> Dataset records:
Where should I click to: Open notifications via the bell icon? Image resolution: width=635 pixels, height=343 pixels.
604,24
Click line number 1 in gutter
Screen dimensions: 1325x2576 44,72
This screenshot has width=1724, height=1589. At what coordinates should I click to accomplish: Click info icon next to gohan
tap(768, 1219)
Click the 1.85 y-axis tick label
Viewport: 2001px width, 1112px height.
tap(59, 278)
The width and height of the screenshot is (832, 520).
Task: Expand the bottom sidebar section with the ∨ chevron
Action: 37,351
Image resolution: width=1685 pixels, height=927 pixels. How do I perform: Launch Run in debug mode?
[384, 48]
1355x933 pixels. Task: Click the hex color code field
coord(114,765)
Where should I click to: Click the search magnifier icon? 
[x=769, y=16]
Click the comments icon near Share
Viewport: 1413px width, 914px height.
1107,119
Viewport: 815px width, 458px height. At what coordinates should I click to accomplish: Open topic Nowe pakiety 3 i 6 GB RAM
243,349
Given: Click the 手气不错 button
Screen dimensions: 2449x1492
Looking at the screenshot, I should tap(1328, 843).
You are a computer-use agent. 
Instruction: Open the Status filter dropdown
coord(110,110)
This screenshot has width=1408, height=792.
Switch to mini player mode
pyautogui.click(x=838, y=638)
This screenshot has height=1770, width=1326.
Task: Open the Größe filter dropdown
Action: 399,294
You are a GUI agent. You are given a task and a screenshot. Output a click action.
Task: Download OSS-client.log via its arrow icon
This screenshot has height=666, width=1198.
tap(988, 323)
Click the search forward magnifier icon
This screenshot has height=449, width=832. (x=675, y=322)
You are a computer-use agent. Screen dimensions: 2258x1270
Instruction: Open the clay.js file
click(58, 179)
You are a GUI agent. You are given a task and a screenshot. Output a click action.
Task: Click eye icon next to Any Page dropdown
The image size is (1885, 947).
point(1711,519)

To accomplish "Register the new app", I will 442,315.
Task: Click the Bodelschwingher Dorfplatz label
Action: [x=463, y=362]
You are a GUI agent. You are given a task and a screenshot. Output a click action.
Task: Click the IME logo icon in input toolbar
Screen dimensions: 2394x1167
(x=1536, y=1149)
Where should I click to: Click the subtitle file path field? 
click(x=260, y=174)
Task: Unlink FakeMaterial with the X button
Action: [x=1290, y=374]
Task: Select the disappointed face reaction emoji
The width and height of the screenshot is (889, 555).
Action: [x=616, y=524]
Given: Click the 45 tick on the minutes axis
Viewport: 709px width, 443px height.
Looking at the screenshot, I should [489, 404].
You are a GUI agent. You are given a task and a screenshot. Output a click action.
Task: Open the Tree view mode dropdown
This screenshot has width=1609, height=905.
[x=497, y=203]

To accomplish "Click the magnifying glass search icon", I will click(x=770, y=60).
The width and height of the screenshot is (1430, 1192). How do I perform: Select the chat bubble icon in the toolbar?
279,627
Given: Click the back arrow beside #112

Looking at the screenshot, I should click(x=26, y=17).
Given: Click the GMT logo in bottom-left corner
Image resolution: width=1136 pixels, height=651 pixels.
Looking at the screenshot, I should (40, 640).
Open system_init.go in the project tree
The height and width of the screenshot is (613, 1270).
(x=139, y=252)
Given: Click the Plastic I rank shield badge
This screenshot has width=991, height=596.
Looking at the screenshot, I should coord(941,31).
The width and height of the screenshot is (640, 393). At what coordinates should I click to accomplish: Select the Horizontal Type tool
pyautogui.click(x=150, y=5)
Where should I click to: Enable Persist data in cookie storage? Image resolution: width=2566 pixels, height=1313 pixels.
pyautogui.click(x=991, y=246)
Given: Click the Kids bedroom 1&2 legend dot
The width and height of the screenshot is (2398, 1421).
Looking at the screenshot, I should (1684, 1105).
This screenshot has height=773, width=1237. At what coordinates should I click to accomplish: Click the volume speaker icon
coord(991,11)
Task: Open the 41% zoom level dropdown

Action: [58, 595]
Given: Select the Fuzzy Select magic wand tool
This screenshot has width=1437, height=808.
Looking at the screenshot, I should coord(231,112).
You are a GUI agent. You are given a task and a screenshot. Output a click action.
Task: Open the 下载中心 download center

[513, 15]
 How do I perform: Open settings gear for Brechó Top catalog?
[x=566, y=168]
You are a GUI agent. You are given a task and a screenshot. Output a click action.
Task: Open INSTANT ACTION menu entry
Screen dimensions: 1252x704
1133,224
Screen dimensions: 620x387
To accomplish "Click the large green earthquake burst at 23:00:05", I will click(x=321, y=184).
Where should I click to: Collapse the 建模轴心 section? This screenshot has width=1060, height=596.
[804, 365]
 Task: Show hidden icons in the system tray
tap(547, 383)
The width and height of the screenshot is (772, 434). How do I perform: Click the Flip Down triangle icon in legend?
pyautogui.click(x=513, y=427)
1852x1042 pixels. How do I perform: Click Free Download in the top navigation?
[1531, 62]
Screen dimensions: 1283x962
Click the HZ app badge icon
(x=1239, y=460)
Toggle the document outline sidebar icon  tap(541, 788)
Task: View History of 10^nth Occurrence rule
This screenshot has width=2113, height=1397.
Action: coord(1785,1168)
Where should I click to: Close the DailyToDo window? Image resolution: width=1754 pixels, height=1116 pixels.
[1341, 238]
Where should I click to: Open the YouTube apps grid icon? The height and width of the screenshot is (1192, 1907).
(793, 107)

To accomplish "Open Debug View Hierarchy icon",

> Assigned task:
Quote the data above in full, changing nothing.

> Exercise result:
Where should I click to: Open notifications via the bell icon? Image resolution: width=635 pixels, height=343 pixels.
604,24
Click line number 1 in gutter
Screen dimensions: 1325x2576 44,72
This screenshot has width=1724, height=1589. At what coordinates should I click to accomplish: Click info icon next to gohan
tap(768, 1219)
Click the 1.85 y-axis tick label
Viewport: 2001px width, 1112px height.
tap(59, 278)
The width and height of the screenshot is (832, 520).
Task: Expand the bottom sidebar section with the ∨ chevron
Action: 37,351
Image resolution: width=1685 pixels, height=927 pixels. How do I perform: Launch Run in debug mode?
[384, 48]
1355x933 pixels. Task: Click the hex color code field
coord(114,765)
Where should I click to: Click the search magnifier icon? 
[x=769, y=16]
Click the comments icon near Share
Viewport: 1413px width, 914px height.
1107,119
Viewport: 815px width, 458px height. At what coordinates should I click to accomplish: Open topic Nowe pakiety 3 i 6 GB RAM
243,349
Given: Click the 手气不错 button
Screen dimensions: 2449x1492
Looking at the screenshot, I should tap(1328, 843).
You are a computer-use agent. 
Instruction: Open the Status filter dropdown
coord(110,110)
This screenshot has width=1408, height=792.
Switch to mini player mode
pyautogui.click(x=838, y=638)
This screenshot has height=1770, width=1326.
Task: Open the Größe filter dropdown
Action: 399,294
You are a GUI agent. You are given a task and a screenshot. Output a click action.
Task: Download OSS-client.log via its arrow icon
This screenshot has height=666, width=1198.
tap(988, 323)
Click the search forward magnifier icon
This screenshot has height=449, width=832. (x=675, y=322)
You are a computer-use agent. Screen dimensions: 2258x1270
Instruction: Open the clay.js file
click(58, 179)
You are a GUI agent. You are given a task and a screenshot. Output a click action.
Task: Click eye icon next to Any Page dropdown
The image size is (1885, 947).
point(1711,519)

To accomplish "Register the new app", I will 442,315.
Task: Click the Bodelschwingher Dorfplatz label
Action: [x=463, y=362]
You are a GUI agent. You are given a task and a screenshot. Output a click action.
Task: Click the IME logo icon in input toolbar
Screen dimensions: 2394x1167
(x=1536, y=1149)
Where should I click to: Click the subtitle file path field? 
click(x=260, y=174)
Task: Unlink FakeMaterial with the X button
Action: [x=1290, y=374]
Task: Select the disappointed face reaction emoji
The width and height of the screenshot is (889, 555).
Action: [x=616, y=524]
Given: Click the 45 tick on the minutes axis
Viewport: 709px width, 443px height.
Looking at the screenshot, I should [489, 404].
You are a GUI agent. You are given a task and a screenshot. Output a click action.
Task: Open the Tree view mode dropdown
This screenshot has width=1609, height=905.
[x=497, y=203]

To accomplish "Click the magnifying glass search icon", I will click(x=770, y=60).
The width and height of the screenshot is (1430, 1192). How do I perform: Select the chat bubble icon in the toolbar?
279,627
Given: Click the back arrow beside #112

Looking at the screenshot, I should click(x=26, y=17).
Given: Click the GMT logo in bottom-left corner
Image resolution: width=1136 pixels, height=651 pixels.
Looking at the screenshot, I should (40, 640).
Open system_init.go in the project tree
The height and width of the screenshot is (613, 1270).
(x=139, y=252)
Given: Click the Plastic I rank shield badge
This screenshot has width=991, height=596.
Looking at the screenshot, I should coord(941,31).
The width and height of the screenshot is (640, 393). At what coordinates should I click to accomplish: Select the Horizontal Type tool
pyautogui.click(x=150, y=5)
Where should I click to: Enable Persist data in cookie storage? Image resolution: width=2566 pixels, height=1313 pixels.
pyautogui.click(x=991, y=246)
Given: Click the Kids bedroom 1&2 legend dot
The width and height of the screenshot is (2398, 1421).
Looking at the screenshot, I should (1684, 1105).
This screenshot has height=773, width=1237. At what coordinates should I click to accomplish: Click the volume speaker icon
coord(991,11)
Task: Open the 41% zoom level dropdown

Action: [58, 595]
Given: Select the Fuzzy Select magic wand tool
This screenshot has width=1437, height=808.
Looking at the screenshot, I should coord(231,112).
You are a GUI agent. You are given a task and a screenshot. Output a click action.
Task: Open the 下载中心 download center

[513, 15]
 How do I perform: Open settings gear for Brechó Top catalog?
[x=566, y=168]
You are a GUI agent. You are given a task and a screenshot. Output a click action.
Task: Open INSTANT ACTION menu entry
Screen dimensions: 1252x704
1133,224
Screen dimensions: 620x387
To accomplish "Click the large green earthquake burst at 23:00:05", I will click(x=321, y=184).
Where should I click to: Collapse the 建模轴心 section? This screenshot has width=1060, height=596.
[804, 365]
 Task: Show hidden icons in the system tray
tap(547, 383)
The width and height of the screenshot is (772, 434). How do I perform: Click the Flip Down triangle icon in legend?
pyautogui.click(x=513, y=427)
1852x1042 pixels. How do I perform: Click Free Download in the top navigation?
[1531, 62]
Screen dimensions: 1283x962
Click the HZ app badge icon
(x=1239, y=460)
Toggle the document outline sidebar icon  tap(541, 788)
Task: View History of 10^nth Occurrence rule
This screenshot has width=2113, height=1397.
Action: coord(1785,1168)
Where should I click to: Close the DailyToDo window? Image resolution: width=1754 pixels, height=1116 pixels.
[1341, 238]
Where should I click to: Open the YouTube apps grid icon? The height and width of the screenshot is (1192, 1907).
(793, 107)

To accomplish "Open Debug View Hierarchy icon",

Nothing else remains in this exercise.